A crise da Somália foi a pior tragédia humana de 2008, segundo a lista das 10 piores tragédias, publicada anualmente pela organização não-governamental Médicos Sem Fronteiras.

Os combates entre forças pró-governo e milícias islâmicas já fizeram com que mais de um milhão de pessoas deixassem suas casas no país. Cerca de um terço da população - 3 milhões de pessoas - depende de doações de comida, mas os ataques de piratas e de militantes tornam cada vez mais difícil o trabalho das agências humanitárias e ONGs como a Médicos Sem Fronteiras na Somália. A MSF, fundada em 1971, declarou que neste ano teve que trabalhar em muitos países onde as circunstâncias estão cada vez piores e mais ameaçadoras.

Além do conflito na Somália, a ONG cita os conflitos em Darfur (Sudão), República Democrática do Congo, Zimbábue, Paquistão, Mianmar e Iraque, além da desnutrição infantil, a Aids e a tuberculose nos países em desenvolvimento.

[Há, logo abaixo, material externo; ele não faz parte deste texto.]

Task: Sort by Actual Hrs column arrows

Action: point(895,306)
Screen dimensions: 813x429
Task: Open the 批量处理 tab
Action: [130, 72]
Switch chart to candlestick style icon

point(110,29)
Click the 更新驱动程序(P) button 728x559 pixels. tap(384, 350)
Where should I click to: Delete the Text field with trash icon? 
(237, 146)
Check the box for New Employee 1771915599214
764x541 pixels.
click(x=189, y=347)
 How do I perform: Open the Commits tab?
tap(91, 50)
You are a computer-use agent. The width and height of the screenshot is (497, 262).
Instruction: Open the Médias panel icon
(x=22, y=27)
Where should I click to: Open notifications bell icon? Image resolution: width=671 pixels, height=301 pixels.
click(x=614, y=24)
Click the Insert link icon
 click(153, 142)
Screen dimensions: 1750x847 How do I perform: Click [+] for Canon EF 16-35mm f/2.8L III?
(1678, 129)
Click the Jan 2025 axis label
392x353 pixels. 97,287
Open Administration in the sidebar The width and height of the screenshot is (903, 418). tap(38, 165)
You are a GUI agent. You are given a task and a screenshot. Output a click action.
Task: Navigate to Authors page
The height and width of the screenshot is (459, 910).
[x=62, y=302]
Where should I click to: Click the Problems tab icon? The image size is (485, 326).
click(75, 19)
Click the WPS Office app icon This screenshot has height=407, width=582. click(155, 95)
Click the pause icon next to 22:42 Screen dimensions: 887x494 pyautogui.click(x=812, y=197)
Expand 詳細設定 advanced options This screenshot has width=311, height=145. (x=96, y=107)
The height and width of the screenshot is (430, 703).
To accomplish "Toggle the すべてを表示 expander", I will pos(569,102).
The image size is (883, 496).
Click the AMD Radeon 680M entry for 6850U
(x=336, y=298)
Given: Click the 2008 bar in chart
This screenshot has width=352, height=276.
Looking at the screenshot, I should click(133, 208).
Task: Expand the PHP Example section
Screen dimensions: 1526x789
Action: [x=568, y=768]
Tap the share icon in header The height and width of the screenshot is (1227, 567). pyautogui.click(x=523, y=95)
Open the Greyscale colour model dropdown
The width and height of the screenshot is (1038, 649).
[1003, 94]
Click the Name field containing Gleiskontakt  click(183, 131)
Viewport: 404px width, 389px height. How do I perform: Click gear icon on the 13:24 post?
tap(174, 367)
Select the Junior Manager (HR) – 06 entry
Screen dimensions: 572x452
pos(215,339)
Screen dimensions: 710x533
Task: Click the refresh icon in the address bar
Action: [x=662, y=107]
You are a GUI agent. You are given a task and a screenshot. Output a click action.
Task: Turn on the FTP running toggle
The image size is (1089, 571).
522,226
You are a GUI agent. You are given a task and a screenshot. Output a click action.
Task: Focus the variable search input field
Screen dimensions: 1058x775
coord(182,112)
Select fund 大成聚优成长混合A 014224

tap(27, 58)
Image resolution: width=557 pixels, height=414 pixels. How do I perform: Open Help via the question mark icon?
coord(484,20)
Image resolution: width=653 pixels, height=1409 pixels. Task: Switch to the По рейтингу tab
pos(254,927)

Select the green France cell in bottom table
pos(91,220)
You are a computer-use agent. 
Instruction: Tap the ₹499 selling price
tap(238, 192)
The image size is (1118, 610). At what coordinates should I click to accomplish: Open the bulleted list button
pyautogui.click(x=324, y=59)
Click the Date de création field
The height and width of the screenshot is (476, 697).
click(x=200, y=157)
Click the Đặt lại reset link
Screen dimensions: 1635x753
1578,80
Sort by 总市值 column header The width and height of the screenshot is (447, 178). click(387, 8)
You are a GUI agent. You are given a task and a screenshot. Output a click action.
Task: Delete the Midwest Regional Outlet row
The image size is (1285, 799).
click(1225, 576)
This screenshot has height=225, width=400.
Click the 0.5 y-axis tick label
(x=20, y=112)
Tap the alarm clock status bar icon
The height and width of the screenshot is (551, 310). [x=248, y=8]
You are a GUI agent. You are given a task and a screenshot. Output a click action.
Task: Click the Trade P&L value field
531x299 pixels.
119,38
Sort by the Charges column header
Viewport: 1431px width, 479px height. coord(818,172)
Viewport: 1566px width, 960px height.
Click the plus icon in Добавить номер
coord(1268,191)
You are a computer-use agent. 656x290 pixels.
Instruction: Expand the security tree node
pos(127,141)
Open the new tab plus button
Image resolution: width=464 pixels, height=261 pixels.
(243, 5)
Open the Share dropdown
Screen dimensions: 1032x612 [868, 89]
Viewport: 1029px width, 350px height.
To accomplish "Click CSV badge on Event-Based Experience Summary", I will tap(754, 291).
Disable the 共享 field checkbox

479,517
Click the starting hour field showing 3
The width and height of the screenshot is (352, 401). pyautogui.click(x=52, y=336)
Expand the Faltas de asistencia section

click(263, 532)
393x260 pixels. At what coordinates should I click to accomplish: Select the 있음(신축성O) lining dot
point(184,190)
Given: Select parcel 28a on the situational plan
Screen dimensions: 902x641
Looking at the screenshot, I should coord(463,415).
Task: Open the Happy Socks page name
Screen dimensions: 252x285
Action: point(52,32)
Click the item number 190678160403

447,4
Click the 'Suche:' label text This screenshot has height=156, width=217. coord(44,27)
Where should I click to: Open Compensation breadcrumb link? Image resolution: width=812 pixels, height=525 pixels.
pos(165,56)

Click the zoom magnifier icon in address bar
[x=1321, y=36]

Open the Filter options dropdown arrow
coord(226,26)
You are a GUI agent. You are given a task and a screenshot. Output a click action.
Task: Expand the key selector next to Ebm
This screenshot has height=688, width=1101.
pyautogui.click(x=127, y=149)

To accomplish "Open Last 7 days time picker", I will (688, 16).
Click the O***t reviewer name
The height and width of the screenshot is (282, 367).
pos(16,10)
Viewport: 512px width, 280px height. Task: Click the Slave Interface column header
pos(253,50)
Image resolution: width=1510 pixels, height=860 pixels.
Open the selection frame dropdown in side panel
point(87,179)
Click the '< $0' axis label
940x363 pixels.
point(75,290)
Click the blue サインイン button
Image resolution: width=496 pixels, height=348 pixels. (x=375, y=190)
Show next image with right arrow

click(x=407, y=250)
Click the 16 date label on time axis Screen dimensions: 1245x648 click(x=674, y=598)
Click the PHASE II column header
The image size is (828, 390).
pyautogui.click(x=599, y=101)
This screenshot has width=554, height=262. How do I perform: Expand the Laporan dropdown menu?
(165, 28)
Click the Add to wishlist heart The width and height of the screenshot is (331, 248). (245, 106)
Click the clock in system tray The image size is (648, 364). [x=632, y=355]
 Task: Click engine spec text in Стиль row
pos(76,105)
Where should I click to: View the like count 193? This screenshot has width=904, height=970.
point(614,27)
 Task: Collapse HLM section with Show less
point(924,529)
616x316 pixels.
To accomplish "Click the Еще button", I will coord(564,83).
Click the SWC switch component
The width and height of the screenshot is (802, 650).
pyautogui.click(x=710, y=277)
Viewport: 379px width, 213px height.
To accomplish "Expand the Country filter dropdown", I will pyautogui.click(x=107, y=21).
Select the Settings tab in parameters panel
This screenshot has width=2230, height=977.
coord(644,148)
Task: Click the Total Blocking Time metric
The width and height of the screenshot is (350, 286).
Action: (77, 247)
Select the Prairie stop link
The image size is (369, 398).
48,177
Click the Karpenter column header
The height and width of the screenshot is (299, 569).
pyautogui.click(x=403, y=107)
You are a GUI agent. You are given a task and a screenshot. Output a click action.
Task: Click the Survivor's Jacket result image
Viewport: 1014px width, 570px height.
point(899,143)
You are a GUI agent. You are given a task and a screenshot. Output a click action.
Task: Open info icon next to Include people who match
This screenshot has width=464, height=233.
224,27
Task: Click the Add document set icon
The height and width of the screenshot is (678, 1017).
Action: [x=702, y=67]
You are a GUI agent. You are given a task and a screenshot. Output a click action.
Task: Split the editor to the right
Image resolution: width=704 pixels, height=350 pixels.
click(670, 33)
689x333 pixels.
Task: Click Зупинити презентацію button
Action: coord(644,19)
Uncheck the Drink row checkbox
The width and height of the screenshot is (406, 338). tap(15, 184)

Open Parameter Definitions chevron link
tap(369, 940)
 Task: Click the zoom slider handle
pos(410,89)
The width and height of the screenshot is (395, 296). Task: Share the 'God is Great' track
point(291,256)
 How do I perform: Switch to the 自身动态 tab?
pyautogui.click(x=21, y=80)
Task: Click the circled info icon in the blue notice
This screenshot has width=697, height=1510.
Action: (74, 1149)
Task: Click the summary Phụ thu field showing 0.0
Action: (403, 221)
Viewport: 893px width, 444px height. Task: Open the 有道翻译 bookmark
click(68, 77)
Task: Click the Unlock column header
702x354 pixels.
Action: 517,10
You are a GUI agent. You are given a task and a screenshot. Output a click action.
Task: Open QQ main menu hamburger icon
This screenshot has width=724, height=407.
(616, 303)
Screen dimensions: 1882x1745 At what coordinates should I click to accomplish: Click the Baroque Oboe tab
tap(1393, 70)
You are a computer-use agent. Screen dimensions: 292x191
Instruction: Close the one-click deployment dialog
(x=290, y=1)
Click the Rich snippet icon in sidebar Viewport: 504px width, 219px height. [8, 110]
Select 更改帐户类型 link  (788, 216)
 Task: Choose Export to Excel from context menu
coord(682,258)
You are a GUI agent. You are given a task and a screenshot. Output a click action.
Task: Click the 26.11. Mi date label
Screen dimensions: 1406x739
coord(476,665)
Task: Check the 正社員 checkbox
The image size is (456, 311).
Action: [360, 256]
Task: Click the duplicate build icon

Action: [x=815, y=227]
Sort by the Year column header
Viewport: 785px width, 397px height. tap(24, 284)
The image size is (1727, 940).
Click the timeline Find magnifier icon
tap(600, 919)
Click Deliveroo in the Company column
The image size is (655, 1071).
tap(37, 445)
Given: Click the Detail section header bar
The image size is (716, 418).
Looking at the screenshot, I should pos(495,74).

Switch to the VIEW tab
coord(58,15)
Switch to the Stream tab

O diretor da MSF nos Estados Unidos, Nicolas de Torrente, disse à BBC que a lista tem como objetivo chamar a atenção para os lugares onde as pessoas sofrem mais.

"A questão para nós é como chegar até essas pessoas e como tentar provê-las com alguma assistência substancial, mais aí encontramos muitos obstáculos", disse ele.

"Os governos não querem nossa presença - eles temem a exposição que vem com ela. Eles querem negar assistência àquelas populações e, cada vez mais, vemos ataques, ataques direcionados, contra os trabalhadores de missões de ajuda." Na Somália, os ataques diretos e as ameaças contra os trabalhadores sociais restringiram as operações humanitárias no país, provocando a retirada de trabalhadores internacionais e reduzindo significativamente a ajuda para a população, já debilitada.

A mesma coisa ocorre no noroeste do Paquistão, afirma a organização, prejudicando a ajuda prestada àqueles que fogem das lutas.

A MSF indica que a segurança na região de Darfur, no Sudão, também piorou consideravelmente em 2008, e como resultado, centenas de milhares de pessoas continuam sem acesso à ajuda humanitária.

Na República Democrática do Congo, a falta de segurança também tornou muitos locais muito perigosos para os trabalhadores humanitários.

A ONG destacou ainda as crises em Mianmar e Zimbábue. Em Mianmar, centenas de milhares de pessoas morreram de Aids porque o governo não tomou as medidas necessárias.

No Zimbábue, a inflação galopante deixou muitos soropositivos sem ter sequer o dinheiro da passagem de ônibus para uma visita à clínica, disse Torrente.

As outras crises incluem a desnutrição infantil em todo o mundo e um déficit de ajuda no Iraque.